I talk a quick look at the documentation. I'd like to suggest that the introduction needs to be more introductory. It seems to jump right in to technical details. What is ITL? What is the motivation to use it? What might it be used for?

Hi Joachim, Joachim Faulhaber wrote:
I have an application for which I have been considering implementing an interval tree (i.e. http://en.wikipedia.org/wiki/Interval_tree). A quick look at your docs does not reveal the implementation that you are using, but I have the impression that it's something different. Can you comment on the complexity / efficiency of whatever you're doing compared to a traditional interval tree?
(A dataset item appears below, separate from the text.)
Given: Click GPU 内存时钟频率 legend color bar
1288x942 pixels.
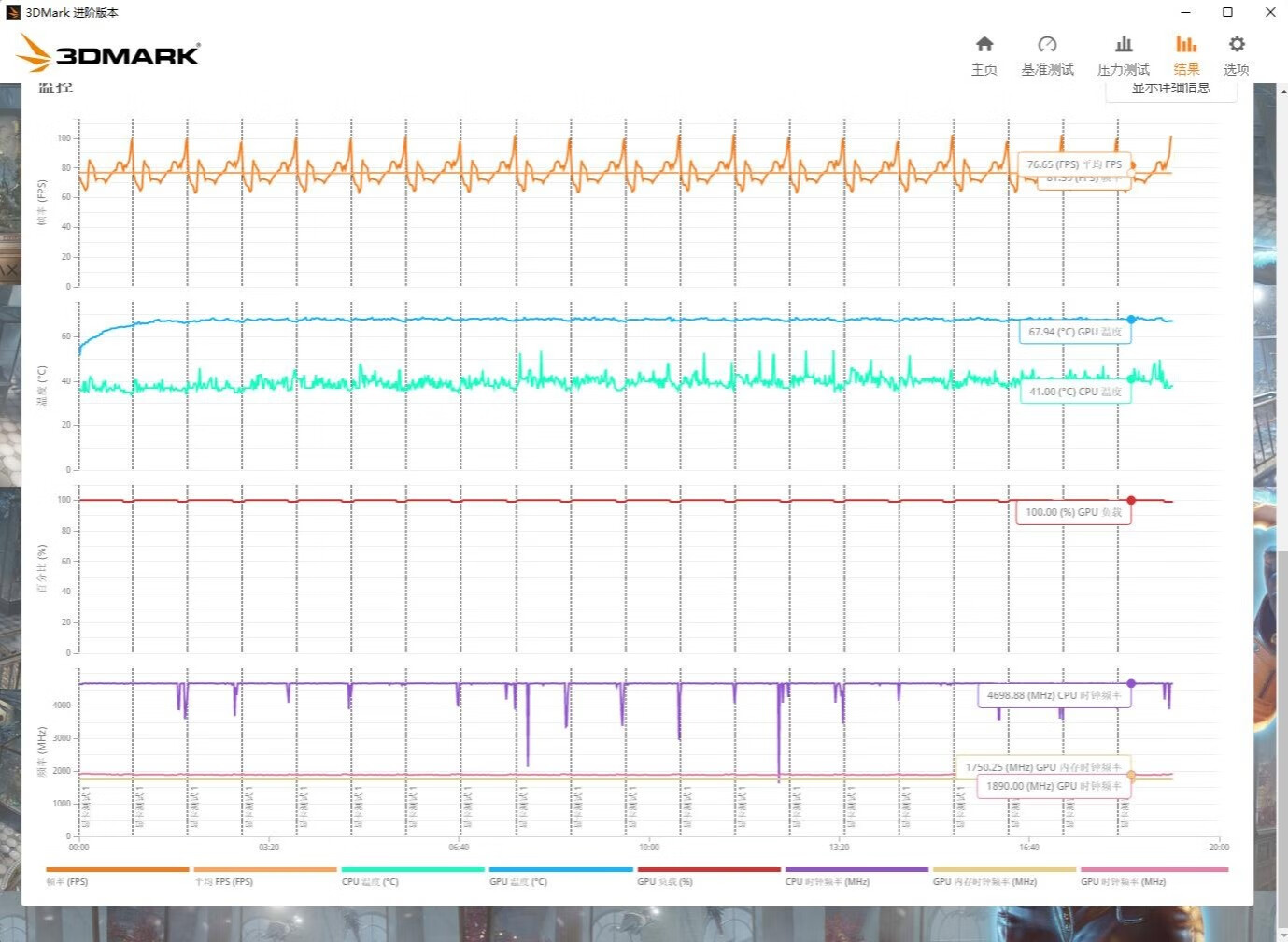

I.e. complexity for insert and lookup, storage required, number of bytes of overhead per element etc. To make that concrete, say I have N items and for each I store one pointer indexed by an interval of floats. How much space is needed, and how much time is needed to find the M items that (partially) overlap some interval? Sorry if this is in the docs somewhere but I couldn't find it. Cheers, Phil.

2009/3/5 Phil Endecott <spam_from_boost_dev@chezphil.org>:
Yes, different. Itl containers use std::set and and std::map as implementing containers. Sorry, I should have mentioned that in my post: A section about the implementation and it's complexity is one of the important things that is still missing from the documentation. I will do that next. Itl's interval containers are different from interval trees. The most important difference is, that interval trees store all intervals that are inserted into them while itl interval containers only stores the resulting collection of non overlapping intervals. see http://herold-faulhaber.de/boost_itl/doc/libs/itl/doc/html/index.html#boost_... So intervals in itl interval containers do never overlap. But you can compute the overlap count of a set of intervals as aggregation result using an interval_map.
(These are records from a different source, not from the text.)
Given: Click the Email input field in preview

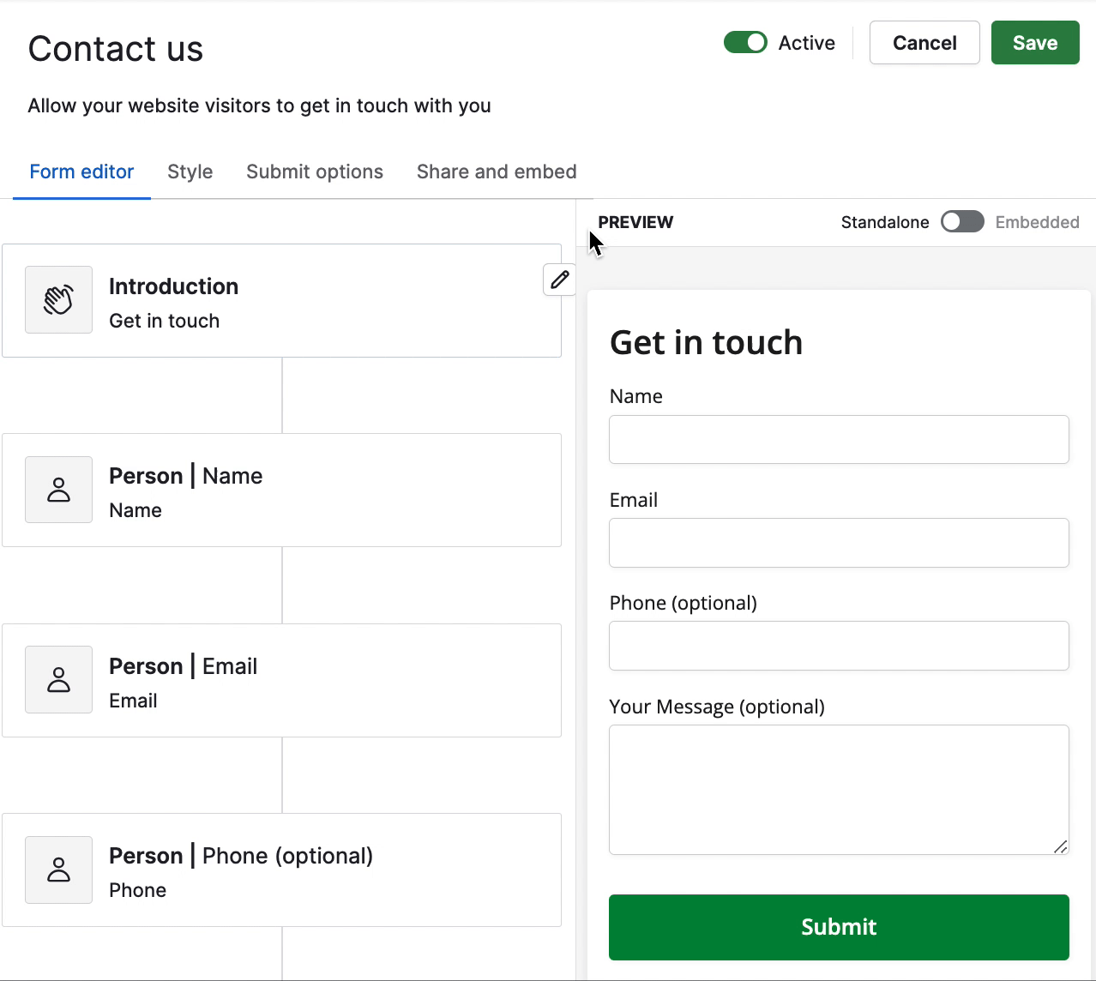Looking at the screenshot, I should (838, 543).
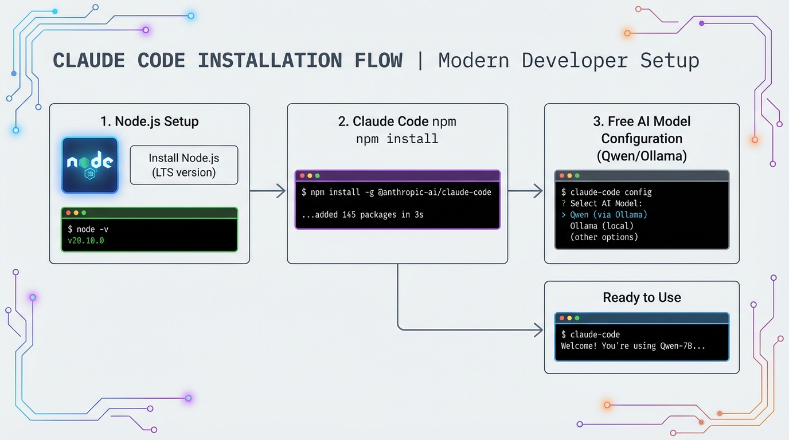Click the chevron beside Qwen (via Ollama)
The height and width of the screenshot is (440, 789).
(563, 214)
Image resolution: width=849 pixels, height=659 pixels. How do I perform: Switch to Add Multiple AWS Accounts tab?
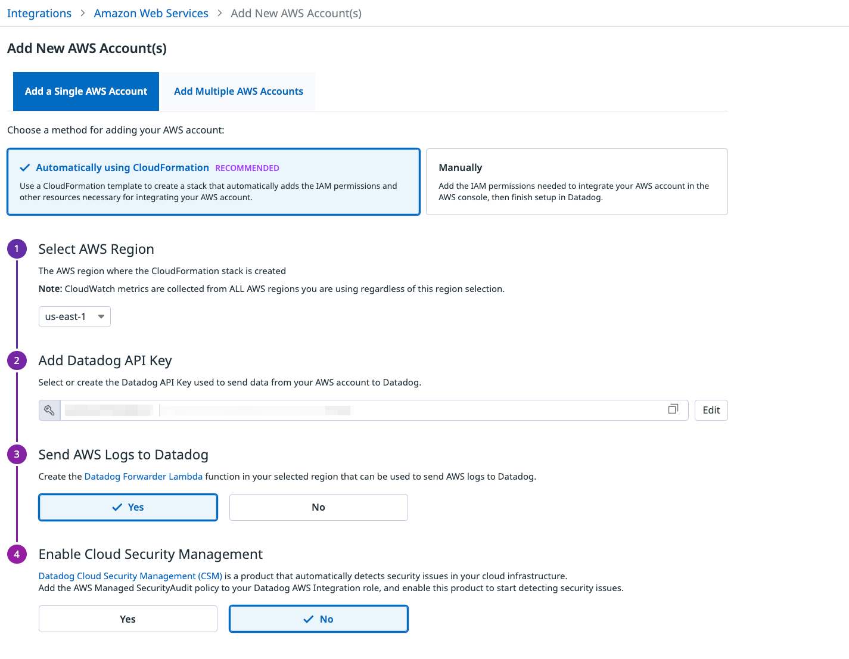[238, 91]
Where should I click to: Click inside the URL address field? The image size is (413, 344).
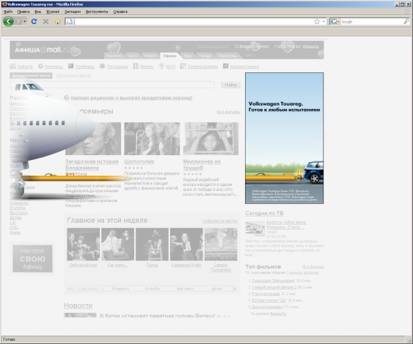click(x=193, y=21)
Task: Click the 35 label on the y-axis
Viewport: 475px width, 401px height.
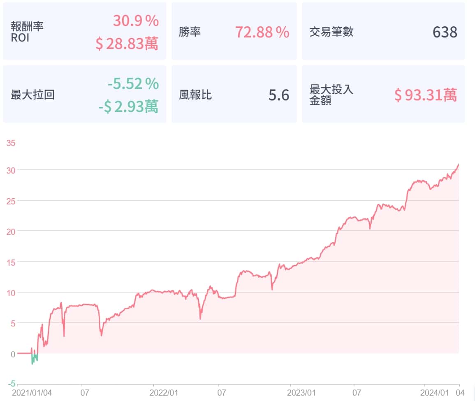Action: 11,143
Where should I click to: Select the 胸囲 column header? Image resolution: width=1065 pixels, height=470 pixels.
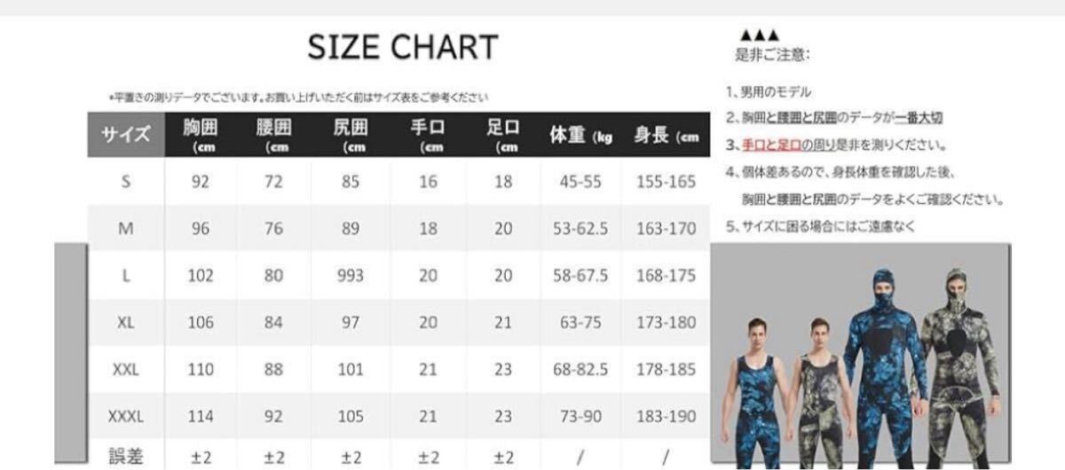click(201, 135)
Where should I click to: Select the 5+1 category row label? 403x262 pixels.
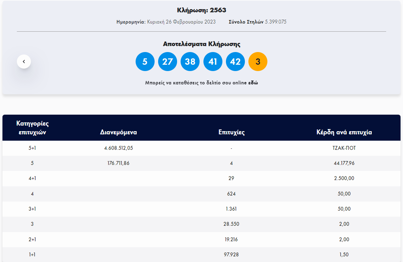point(32,148)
Roughly ... Time complexity of insert depends on the size of the inserted interval. Worst case is O(n lg(n)), if the inserted interval overlaps with all intervals in the container. For small intervals complexity approaches that of inserting singleton intervals: O(lg(n)) Lookup of an element is O(lg(n)). Lookup for intervals is not implemented, but an interval container can be intersected with an interval to obtain the result as intersection which has a worst case time complexity of O(n lg(n)). Again efficiency is much better here, and for other operations on interval containers, if the interval size is relatively small compared to the enclosing interval of the container and approaches O(lg(n)) then.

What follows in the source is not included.